Out with the old (No. 28), in with the new (No. 25)

Upgrade for the Minnesota Vikings
Image courtesy of Vikings.com

Mark Twain once said this of humans: “Of all the animals, man is the only one that is cruel. He is the only one that inflicts pain for the pleasure of doing it.”

I think back to childhood and remember picking scabs. You’d cut yourself, watch the blood coagulate into a rough piece of skin, then rip the protective layer away with your finger. Why’d we do it? And why do so many people continue to interrupt the body’s natural healing process?

For me, there was something oddly satisfying about the slight rush of pain and the “resetting” of the biological clock. I marveled at my skin’s ability to heal itself time and time again, but as I grew up, I grew out of the habit — or so I thought.

I root for the Minnesota Vikings. Watching the team is like watching a scab form, only to have it ripped off in cruel and unexpected ways. Picking scabs is no longer amusing — it’s painful.
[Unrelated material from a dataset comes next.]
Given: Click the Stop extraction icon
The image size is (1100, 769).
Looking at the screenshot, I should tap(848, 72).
That’s why in his later years—and at his hefty price tag—I never understood why fans so desired Adrian Peterson back in Minnesota.

He’s left wounds of the football variety that have yet to heal; another year with the Vikings would only dig deeper into the scabs that never had time to form. So, like a band-aid, Minnesota’s front office signed Latavius Murray and allowed the fan base a few years to recover.
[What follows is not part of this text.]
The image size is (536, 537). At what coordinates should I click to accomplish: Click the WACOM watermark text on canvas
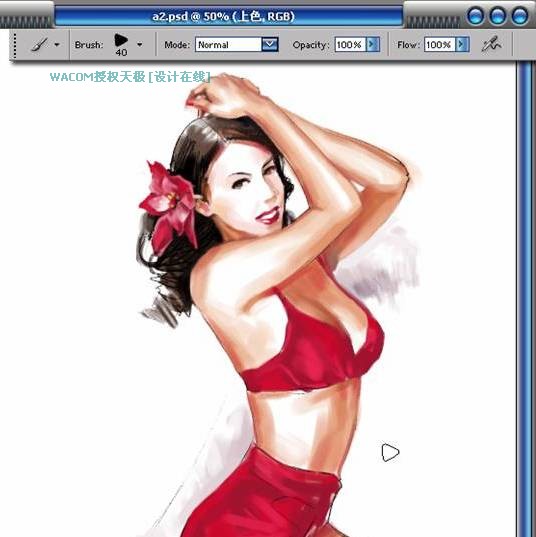130,77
Fortunately, the Vikings didn’t just acquire a temporary fix at running back; Murray is a better fit than Peterson in Pat Shurmur’s new-look offense in almost every way.

The Player

The Vikings signed Murray to a three-year, $15 million contract with the intention of making Oakland’s former feature back the early-down ball carrier in Minnesota. While the deal may run for three seasons, Murray’s contract can be voided after the first year, making his 2017 run more of an audition than a feature act. He’s surely an upgrade over Peterson, but it’s likely Murray splits time with Jerick McKinnon as the Vikings try to establish a running game identity this season.

Over the course of his four-year career, Murray’s been an effective option out of the backfield. As a runner behind Oakland’s top-tier offensive line, he’s gained 2,278 yards, scored 20 touchdowns, and averaged 4.2 yards per carry. Catching the football, he’s better than advertised; though he’s only caught 91 passes for 639 yards, Murray’s straight-line speed make him a threat to turn a five-yard pass into a 30-yard gain.

Last season, he split time with a pair of rookies in DeAndre Washington and Jalen Richardson, outgaining the duo 788 to 467 and 491, respectively. Murray averaged just four yards per carry, though, and often came off the field in third-down situations for the smaller, more shifty backs. With McKinnon occupying a similar role in Minnesota, it won’t be a surprise to see Murray replaced in passing or hurry-up situations this season.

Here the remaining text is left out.